We evaluate the model by printing the accuracy and plotting a few examples of correct and incorrect predictions

In [None]:
correct = 0
total = 0
loss = 0

for images, labels in testloader:
    # Move the tensors to the device
    images = images.to(device)
    labels = labels.to(device)

    # Forward pass
    outputs = model(images)
    loss += loss_fn(outputs, labels)

    # torch.max return both max and argmax. We get the argmax here.
    _, predicted = torch.max(outputs.data, 1)

    # Compute the accuracy
    total += labels.size(0)
    correct += (predicted == labels).sum().item()

print(
    "Test Accuracy of the model on the test images: {} %".format(100 * correct / total)
)
print("Test Loss of the model on the test images: {}".format(loss))


In [None]:
# Plot a few examples of correct and incorrect predictions

import matplotlib.pyplot as plt
import numpy as np

# Get the first batch of images and labels
images, labels = next(iter(testloader))

# Move the tensors to the configured device
images = images.to(device)
labels = labels.to(device)

# Forward pass
outputs = model(images)
_, predicted = torch.max(outputs.data, 1)

# Plot the images with labels, at most 10
fig = plt.figure(figsize=(15,4))

for idx in np.arange(min(10, len(images))):
    ax = fig.add_subplot(2, 10 // 2, idx + 1, xticks =[], yticks=[])
    ax.imshow(np.squeeze(images.cpu()[idx]))

    ax.set_title(
        "{} ({})".format(get_class_name(predicted[idx]), get_class_name(labels[idx])), color=("green" if predicted[idx] == labels[idx] else "red")
    )

RECORDS PROVIDED
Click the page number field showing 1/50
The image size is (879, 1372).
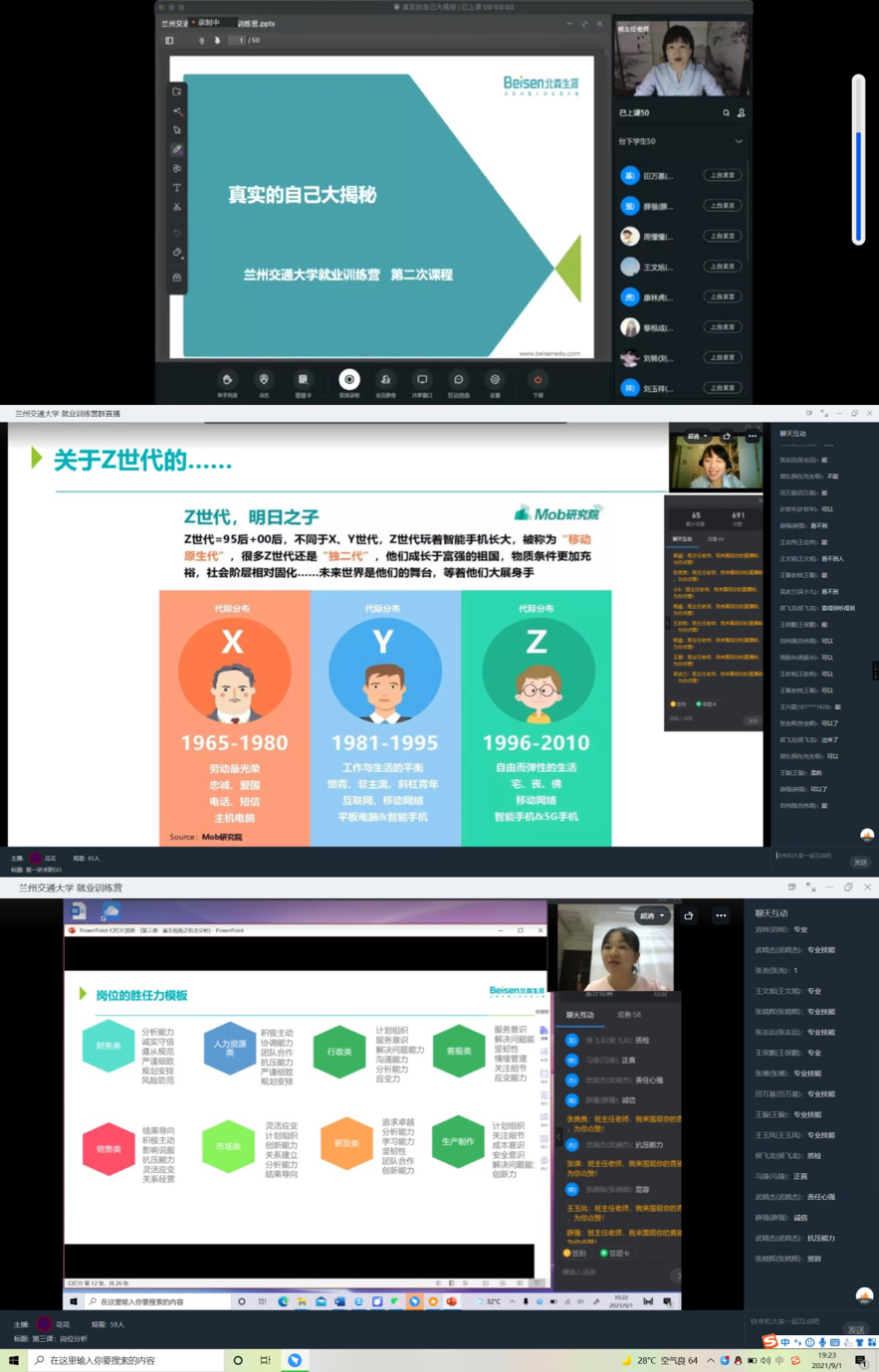(x=237, y=41)
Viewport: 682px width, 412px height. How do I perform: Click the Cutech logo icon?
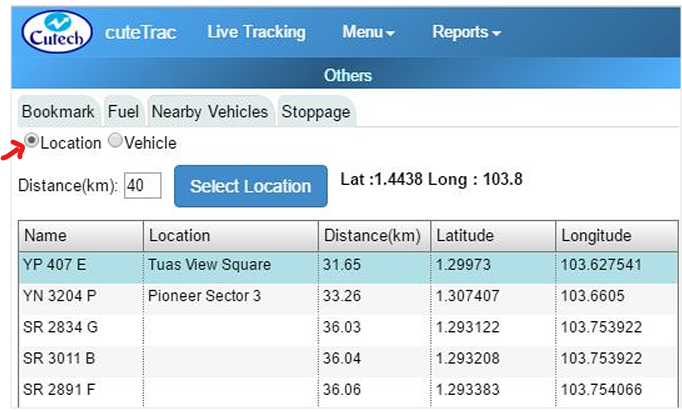coord(57,31)
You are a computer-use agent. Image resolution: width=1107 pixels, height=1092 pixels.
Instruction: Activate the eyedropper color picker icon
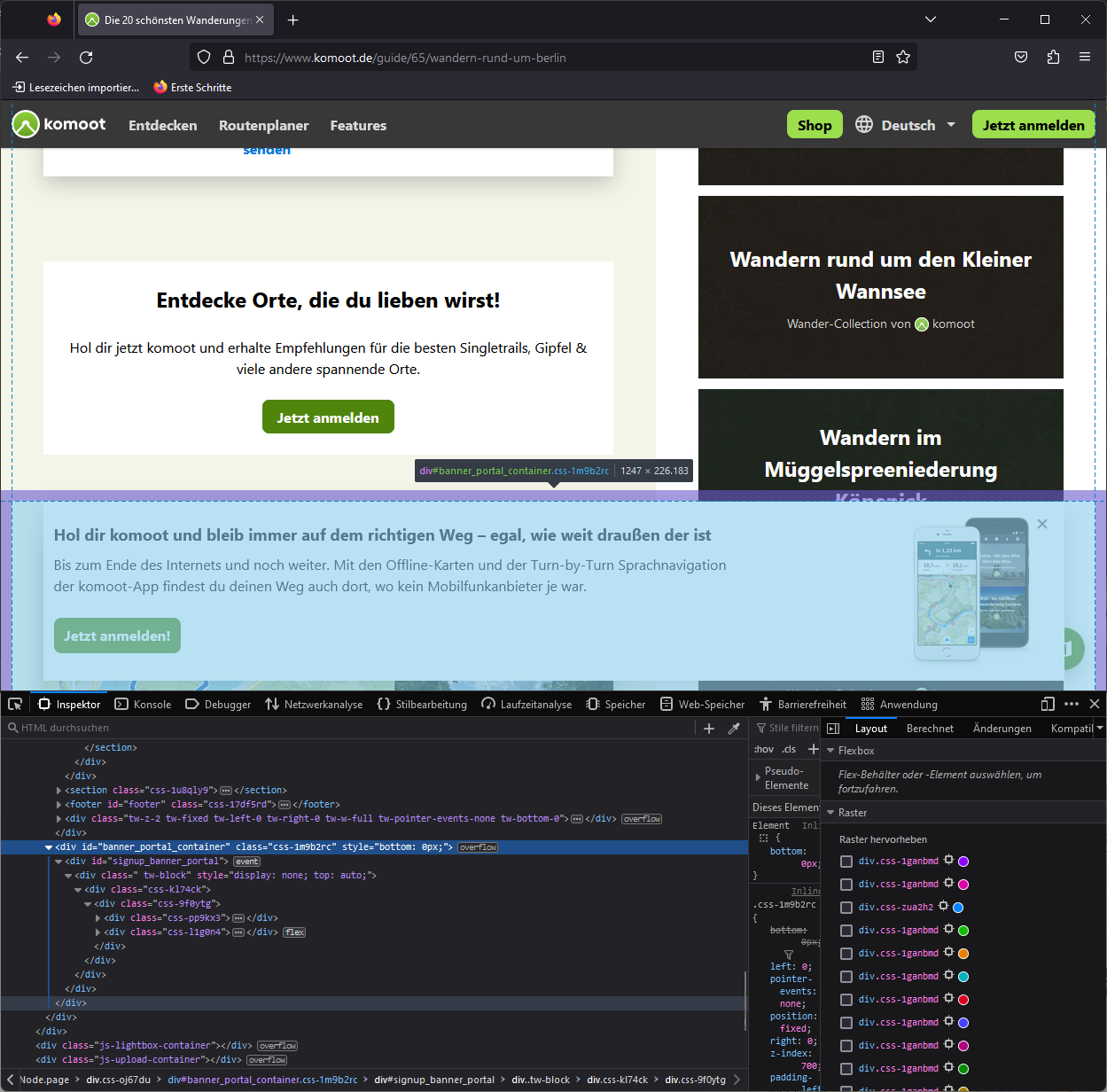point(734,727)
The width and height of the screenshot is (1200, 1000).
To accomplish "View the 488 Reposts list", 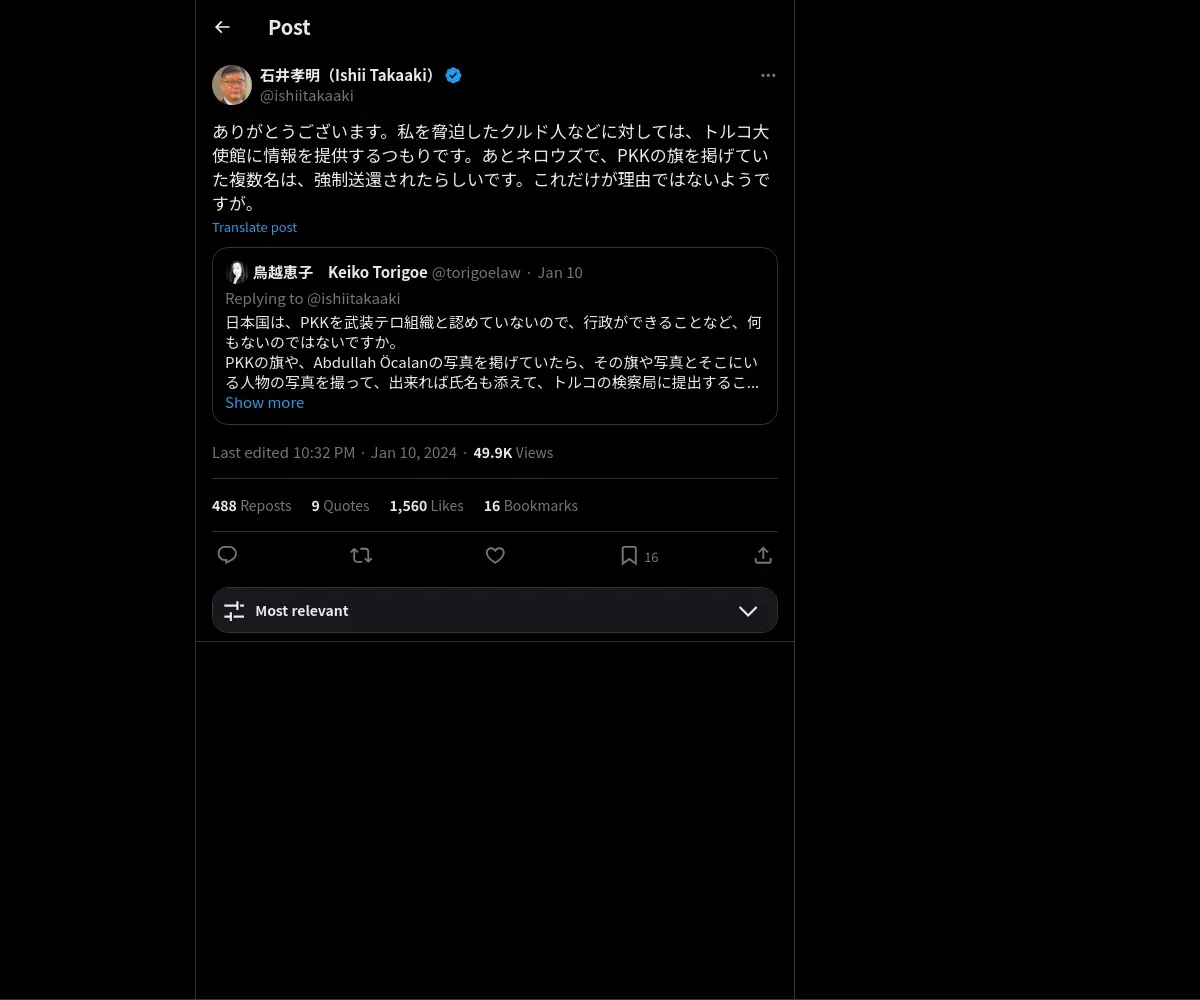I will click(x=251, y=506).
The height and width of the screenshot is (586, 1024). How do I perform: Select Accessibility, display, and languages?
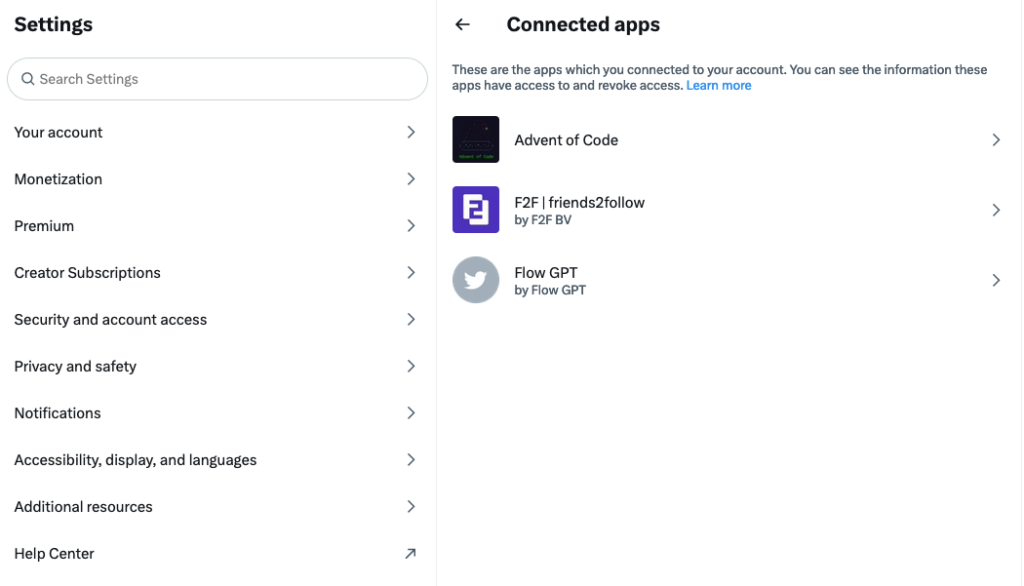coord(135,460)
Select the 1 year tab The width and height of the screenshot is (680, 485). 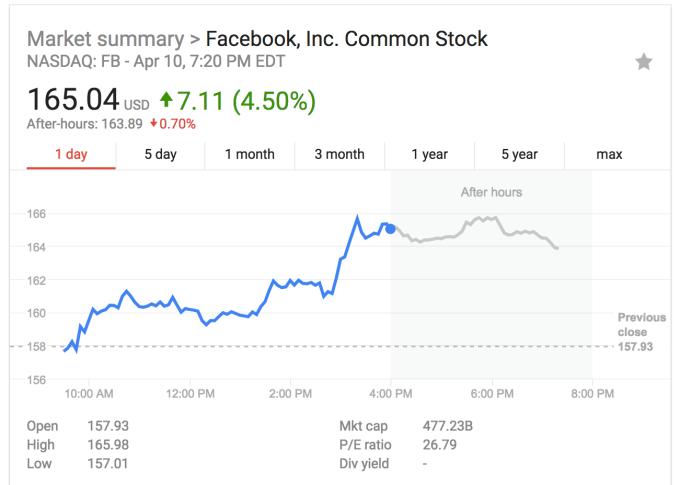click(x=429, y=154)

STATED PROBLEM A
Repeat the evaluation code from "# Plot the images" to "ax.imshow(np.squeeze(images.cpu()[idx]))".
STATED PROBLEM B
Summarize the evaluation code in two sentences.
The rows are not needed for anything here.

WRITTEN ANSWER A
# Plot the images with labels, at most 10
fig = plt.figure(figsize=(15,4))

for idx in np.arange(min(10, len(images))):
    ax = fig.add_subplot(2, 10 // 2, idx + 1, xticks =[], yticks=[])
    ax.imshow(np.squeeze(images.cpu()[idx]))

WRITTEN ANSWER B
The code loops over the test loader, runs each batch through the model, accumulates the loss, takes the argmax of the outputs as the prediction, and prints the test accuracy and test loss. It then runs the first test batch through the model and plots up to 10 of its images, titling each with the predicted class and the true class in parentheses, in green when they match and red when they don't.